— start Data shown —
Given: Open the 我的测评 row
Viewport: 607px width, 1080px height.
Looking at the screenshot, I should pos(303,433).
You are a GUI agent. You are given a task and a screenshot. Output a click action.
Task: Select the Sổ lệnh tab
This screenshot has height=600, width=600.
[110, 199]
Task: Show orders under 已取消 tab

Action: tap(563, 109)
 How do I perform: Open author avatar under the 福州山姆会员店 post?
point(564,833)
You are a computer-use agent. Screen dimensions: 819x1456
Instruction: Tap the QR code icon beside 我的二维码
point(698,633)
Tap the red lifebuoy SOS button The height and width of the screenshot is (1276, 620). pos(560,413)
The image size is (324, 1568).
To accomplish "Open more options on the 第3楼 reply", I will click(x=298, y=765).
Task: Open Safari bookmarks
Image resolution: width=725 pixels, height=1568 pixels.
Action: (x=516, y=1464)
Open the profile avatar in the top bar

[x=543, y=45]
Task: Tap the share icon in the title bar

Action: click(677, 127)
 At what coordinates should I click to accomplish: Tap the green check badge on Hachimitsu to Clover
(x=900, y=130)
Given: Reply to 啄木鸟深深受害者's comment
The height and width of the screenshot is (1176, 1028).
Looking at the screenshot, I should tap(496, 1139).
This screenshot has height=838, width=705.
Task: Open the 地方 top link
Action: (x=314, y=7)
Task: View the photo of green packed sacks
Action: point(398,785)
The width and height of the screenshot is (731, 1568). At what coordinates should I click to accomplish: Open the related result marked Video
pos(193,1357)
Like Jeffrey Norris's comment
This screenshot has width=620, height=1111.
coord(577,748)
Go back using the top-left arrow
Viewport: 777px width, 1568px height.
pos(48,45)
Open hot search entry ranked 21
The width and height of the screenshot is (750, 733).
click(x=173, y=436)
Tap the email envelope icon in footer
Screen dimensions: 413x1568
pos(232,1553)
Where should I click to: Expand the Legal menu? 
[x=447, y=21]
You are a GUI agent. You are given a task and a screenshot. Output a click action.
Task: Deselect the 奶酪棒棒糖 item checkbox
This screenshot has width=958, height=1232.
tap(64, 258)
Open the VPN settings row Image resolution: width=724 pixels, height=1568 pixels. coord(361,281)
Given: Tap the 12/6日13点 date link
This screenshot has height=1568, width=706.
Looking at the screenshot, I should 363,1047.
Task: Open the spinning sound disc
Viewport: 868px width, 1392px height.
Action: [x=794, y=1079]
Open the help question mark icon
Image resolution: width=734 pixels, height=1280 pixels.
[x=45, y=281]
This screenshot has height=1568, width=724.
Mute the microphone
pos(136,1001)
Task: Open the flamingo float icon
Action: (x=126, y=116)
— end Data shown —
◆ **Written exercise**
From the rows above, copy every line that contains the word "under".

◆ **Final result**
Task: Show orders under 已取消 tab
 How do I perform: Open author avatar under the 福州山姆会员店 post?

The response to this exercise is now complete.